On a vu que des anciens disciples de sir Robert Peel et des amis personnels de lord Aberdeen, trois étaient restés dans le cabinet de lord Palmerston. Tous trois avaient compris la proposition d’enquête comme elle était généralement comprise dans le parlement, c’est-à-dire comme ayant pour objet la dissolution de l’ancien ministère, et une satisfaction, juste ou injuste, donnée à l’opinion publique ; mais ils croyaient et avaient le droit de croire qu’une fois ce sacrifice expiatoire accompli, le gouvernement combattrait l’enquête, d’autant plus que lord Palmerston tout le premier l’avait combattue. Pour eux, l’accepter était non-seulement abdiquer les fonctions du pouvoir exécutif, mais c’était aussi se faire les complices d’un acte d’accusation contre leurs amis. Quand donc lord Palmerston, cédant à la clameur publique, mit bas les armes et capitula avec le comité d’enquête, M. Gladstone, sir James Graham et M. Sidney Herbert donnèrent leur démission de ministres, et le gouvernement retomba aussi avant que jamais dans les difficultés d’où il venait à peine de sortir.
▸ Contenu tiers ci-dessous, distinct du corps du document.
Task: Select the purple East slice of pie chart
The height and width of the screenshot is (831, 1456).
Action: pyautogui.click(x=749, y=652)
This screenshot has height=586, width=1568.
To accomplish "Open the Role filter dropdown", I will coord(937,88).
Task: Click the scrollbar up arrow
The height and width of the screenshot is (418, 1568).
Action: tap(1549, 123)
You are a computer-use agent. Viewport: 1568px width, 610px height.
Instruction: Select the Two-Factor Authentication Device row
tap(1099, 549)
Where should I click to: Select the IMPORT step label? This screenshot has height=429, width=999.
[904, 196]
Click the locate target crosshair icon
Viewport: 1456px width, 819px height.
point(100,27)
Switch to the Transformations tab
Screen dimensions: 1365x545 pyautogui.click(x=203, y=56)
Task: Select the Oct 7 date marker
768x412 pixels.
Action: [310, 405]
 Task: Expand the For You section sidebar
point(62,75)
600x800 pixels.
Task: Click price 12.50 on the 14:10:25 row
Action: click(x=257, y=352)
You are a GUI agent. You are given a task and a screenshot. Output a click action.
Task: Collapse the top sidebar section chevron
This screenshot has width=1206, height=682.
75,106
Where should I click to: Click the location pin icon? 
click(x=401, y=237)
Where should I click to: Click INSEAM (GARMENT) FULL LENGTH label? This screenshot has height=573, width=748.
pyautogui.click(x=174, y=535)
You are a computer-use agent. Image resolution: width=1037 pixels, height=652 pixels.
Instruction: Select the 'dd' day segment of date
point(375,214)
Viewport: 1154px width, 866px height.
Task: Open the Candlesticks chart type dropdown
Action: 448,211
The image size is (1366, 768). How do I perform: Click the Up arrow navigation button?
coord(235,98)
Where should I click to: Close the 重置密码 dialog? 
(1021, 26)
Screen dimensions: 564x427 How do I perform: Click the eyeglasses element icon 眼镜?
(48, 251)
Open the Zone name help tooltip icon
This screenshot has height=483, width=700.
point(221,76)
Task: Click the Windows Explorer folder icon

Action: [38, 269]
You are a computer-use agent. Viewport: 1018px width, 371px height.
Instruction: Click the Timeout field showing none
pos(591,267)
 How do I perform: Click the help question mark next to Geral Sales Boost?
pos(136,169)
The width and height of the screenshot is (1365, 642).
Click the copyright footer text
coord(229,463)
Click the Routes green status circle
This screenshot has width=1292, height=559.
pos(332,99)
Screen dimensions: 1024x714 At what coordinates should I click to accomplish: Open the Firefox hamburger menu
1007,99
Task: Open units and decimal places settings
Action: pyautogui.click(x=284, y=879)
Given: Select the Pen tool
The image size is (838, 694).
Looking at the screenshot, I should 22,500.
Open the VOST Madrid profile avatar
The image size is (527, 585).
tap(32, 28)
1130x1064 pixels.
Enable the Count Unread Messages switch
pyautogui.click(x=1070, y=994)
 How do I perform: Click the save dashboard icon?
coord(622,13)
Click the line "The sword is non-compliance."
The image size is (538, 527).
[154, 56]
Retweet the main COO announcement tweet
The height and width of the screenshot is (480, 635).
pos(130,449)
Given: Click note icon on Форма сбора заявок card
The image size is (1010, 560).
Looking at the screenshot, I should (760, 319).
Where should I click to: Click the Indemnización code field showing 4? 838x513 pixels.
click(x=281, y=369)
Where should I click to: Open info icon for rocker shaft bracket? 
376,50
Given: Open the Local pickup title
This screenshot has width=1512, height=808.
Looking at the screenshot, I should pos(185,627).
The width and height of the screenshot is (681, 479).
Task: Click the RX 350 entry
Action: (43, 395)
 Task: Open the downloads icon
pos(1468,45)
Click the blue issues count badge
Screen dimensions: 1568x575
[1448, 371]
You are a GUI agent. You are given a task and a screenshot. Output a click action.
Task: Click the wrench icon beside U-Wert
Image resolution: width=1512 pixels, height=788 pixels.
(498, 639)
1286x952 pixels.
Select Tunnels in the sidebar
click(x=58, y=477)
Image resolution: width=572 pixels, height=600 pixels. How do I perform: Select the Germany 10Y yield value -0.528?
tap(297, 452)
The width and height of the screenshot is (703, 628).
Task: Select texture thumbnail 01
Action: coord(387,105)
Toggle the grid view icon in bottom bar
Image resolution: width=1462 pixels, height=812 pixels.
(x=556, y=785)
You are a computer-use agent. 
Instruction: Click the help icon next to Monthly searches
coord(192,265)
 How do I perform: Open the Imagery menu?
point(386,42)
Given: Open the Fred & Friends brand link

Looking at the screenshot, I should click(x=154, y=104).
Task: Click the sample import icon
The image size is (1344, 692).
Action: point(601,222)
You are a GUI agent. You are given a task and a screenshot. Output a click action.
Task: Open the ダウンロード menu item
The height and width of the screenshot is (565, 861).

On recommença à battre les cartes et à chercher des lords ; le spectacle d’anarchie qui avait tout récemment scandalisé et troublé le pays fut donné de nouveau. La chambre elle-même présentait le tableau d’une classe d’écoliers sans maître et sans règle, et le jour où lord Palmerston venait annoncer la nouvelle composition de son cabinet, quand on le vit entrer, tout le monde se mit à rire, et on cria : « Encore une crise ! »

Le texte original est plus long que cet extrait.